The inaugural 40 Under 40 Public Health Catalyst Awards aim to highlight the rising leaders and innovators of the public health field. The Boston Congress of Public Health (BCPH) and the HPHR Journal selected a group of “leaders, entrepreneurs, researchers, scientists, activists”, and doctors that will inspire the next generations of public health workers to change the world. The individuals featured for this award have not only shown excellent work performance and an extensive academic history but have also brought innovative solutions to public health issues around the world.
The NYC Daily Post interviewed 40 under 40 award winners to learn about their career journeys leading up to their nominations.
What’s a piece of advice you’ve received that has impacted your career journey?
Don’t let anyone tell you that a communication professional has no place in public health. I have had that said to me several times. Yet, here I am. It is necessary to have a trained professional assist in putting together messaging and communication pieces for populations.
Do you have a mentor you’d like to recognize? If so, what would you like to say to them?
Fran Gerbig – Executive Director of the Prevention Action Alliance in Ohio. I met Fran when she was the head of Drug-Free Stark County and I was just a member of the organization. She saw something in me that started the conversation about going back for my MPH. I didn’t see it until I noticed that so many great services existed but the public lacked knowledge about them. I knew that I could help! Fran saw what I could offer and I am better for taking her advice to go back.
What advice would you give a young professional beginning their career in your field?
I would say that communication is an essential part of human existence. It just looks different for everyone and messaging in public health should be catered to all audiences. We cannot put out one form of messaging and expect every audience to adapt. We must adapt. I would say be flexible with your career path, learn new things, read everything, stay up to date on current affairs, and network.
If you could do one thing, leave one mark, on your profession, what would it be?
I would hope that I could make health communication and health communicators a vital part of any health-related agency. I would like to show leadership that is needed both internally and externally to make a difference.
Name a challenge you’ve faced and how it turned out.
I faced the challenge in my master’s program by getting my internship site (later employer) to buy into a comprehensive comms strategy for the agency. It eventually led to me being hired as the first communications person for the organization. No one really understood why it was necessary but showing data on the difference comms makes, truly changed the minds of leadership.
What is your ultimate career goal as you see it today?
I would love to lead the comms efforts for a major healthcare organization or agency.
What alternate role(s) would you be interested in pursuing?
I would love to do research on people’s perceptions of health advertising, comms pieces, social media posts, etc. for further impact. Audience feedback is key!
What core values are important to succeeding in your professional field?
Some core values that are important to succeeding in my professional field are knowledge, empathy, integrity, and advocacy.

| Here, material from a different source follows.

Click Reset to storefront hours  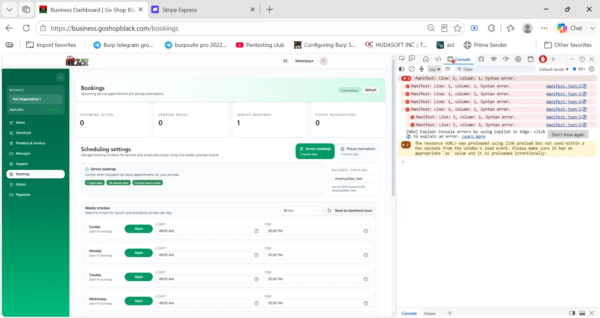350,211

Ten years ago, I thought I would be …
I thought I would be working in DC as a legislative assistant and working on policy/legislation for a member of Congress.

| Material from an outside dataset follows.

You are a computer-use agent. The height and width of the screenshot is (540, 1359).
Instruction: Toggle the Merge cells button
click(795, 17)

Ten years from now, I want to be …
I would like to be leading the communications efforts for a major organization or agency on a health issue that is impacting various populations.
Would you want to acknowledge any family/friends/partners (beyond mentors)? If so, who?
If it were not for my mother, Tina Cugini, I would not be the person I am today. She passed away in April of 2021 due to liver disease. She put everything she had into me and I am better for having had the best life teacher. I miss her dearly. My parents, Tony and Tina Cugini worked day and night to give me a better life. I also could not have made it through my master’s or early career without my wife Abby, my son Matteo, and my pup Winnie. They are my life!
Please indicate your hometown, place of study, degree field(s), and an interesting fact about yourself.
Canton, Ohio | the University of Mount Union for my BA in Communication Studies and Political Science | Kent State University for my MPH | I was a Capitol Hill intern for US Senator John Thune.